As a longtime admirer and supporter of independent Angus King, and — when he was governor — an occasional collaborator on his successful program to help Maine businesses increase their exports, I was delighted when he announced his candidacy to replace Olympia Snowe in the U.S. Senate.
And now his campaign is giving me the additional pleasure of being able to watch the out-of-state political action committees waste the money of their anonymous wealthy supporters through the comically ill-conceived ad campaigns they’re throwing at him. Imagine spending perfectly good money to claim that King is “anti-business,” when most of the businessmen in Maine will tell you that the claim is nonsense. And then there’s the spectacle of certain Republican PACs running ads supporting the Democratic candidate as a better way to chip away at King’s lead than buying ads for their own guy.
I imagine that a lot of would-be “Angus-assassins” out there will soon realize that their feet are getting full of self-inflicted bullet holes.
Listen to Mainers
The BDN recently ran a 700-word story about two people who came to our state from Massachusetts to try to persuade Mainers to vote against marriage equality in our November referendum. I would have rather seen a story about how Mainers themselves feel about the referendum.

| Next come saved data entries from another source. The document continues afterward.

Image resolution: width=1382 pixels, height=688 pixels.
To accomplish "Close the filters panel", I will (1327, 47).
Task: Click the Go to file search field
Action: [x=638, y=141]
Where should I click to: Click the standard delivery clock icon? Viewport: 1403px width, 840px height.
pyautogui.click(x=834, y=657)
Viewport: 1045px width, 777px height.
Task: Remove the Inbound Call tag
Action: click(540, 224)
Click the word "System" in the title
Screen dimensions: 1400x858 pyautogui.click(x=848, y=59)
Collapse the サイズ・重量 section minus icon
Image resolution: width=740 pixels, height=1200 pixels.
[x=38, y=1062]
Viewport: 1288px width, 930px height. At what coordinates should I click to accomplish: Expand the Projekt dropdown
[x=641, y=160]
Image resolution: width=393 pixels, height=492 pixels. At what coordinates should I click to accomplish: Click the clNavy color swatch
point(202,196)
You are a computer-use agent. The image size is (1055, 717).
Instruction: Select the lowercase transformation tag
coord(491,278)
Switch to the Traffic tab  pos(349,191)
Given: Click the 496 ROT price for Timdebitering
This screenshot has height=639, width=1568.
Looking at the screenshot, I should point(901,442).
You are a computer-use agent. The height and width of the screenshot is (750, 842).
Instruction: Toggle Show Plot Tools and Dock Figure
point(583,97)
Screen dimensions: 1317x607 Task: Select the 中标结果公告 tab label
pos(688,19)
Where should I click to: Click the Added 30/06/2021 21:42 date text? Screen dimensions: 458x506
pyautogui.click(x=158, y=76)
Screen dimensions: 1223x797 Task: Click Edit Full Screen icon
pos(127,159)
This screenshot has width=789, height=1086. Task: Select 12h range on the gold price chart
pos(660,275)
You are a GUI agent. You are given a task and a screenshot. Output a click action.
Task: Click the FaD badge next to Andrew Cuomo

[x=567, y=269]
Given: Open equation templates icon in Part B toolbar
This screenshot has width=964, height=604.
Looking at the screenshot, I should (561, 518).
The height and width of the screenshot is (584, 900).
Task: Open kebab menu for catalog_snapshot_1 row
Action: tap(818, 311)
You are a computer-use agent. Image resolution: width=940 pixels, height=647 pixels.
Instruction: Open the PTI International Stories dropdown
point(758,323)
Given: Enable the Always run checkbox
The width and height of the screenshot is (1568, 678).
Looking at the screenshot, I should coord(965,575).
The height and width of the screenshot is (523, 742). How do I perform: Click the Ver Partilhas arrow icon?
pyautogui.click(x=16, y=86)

For instance, a pro-marriage phenomenon has been happening in Washington County over the summer, symbolized by the 100-plus residents who marched with the float “Vote ‘Aye’ for Love” in Eastport’s Pirate Festival parade recently.
The color, enthusiasm and size of that contingent garnered the festival prize for “Most Thrilling Entry” and was greeted with vigorous cheers, high fives and thumbs up from the huge crowds that packed the sidewalks. That’s a story.
If Mainers need advice about how to vote on Question 1 this November, perhaps they should be talking to other Mainers instead of listening to Mr. and Mrs. Frank of Brighton, Mass. There are plenty of people here in Washington County who have some heartfelt thoughts on the issue of gaining equal marriage rights for ourselves, our friends and our families.
We just received our copy of NAMI Advocate and the monthly letter from the executive director, Michael J. Fitzpatrick, who just returned from the National Alliance on Mental Illness National Convention, which was disturbing. Not because of him but by the facts put forth. Let me quote just a few.
The continued loss of community services, because of lack of funding, leaves many people with mental illness at a loss. As an example, most school dropouts do so because of a lack of services. The only available resource is often incarceration in jails and prison. The only treatment for an outburst is often to be put in solitary confinement. Punishment for being mentally ill — it just doesn’t make sense.
The magazine continues with services available to returning veterans and active duty troops and spouses. Just a few quotes: One-third of military spouses suffer from at least one mental illness; one active duty person commits suicide every 36 hours and one veteran every 80 minutes.
Shameful, because with adequate funding a lot of these would be prevented. Please join those of us who advocate for change.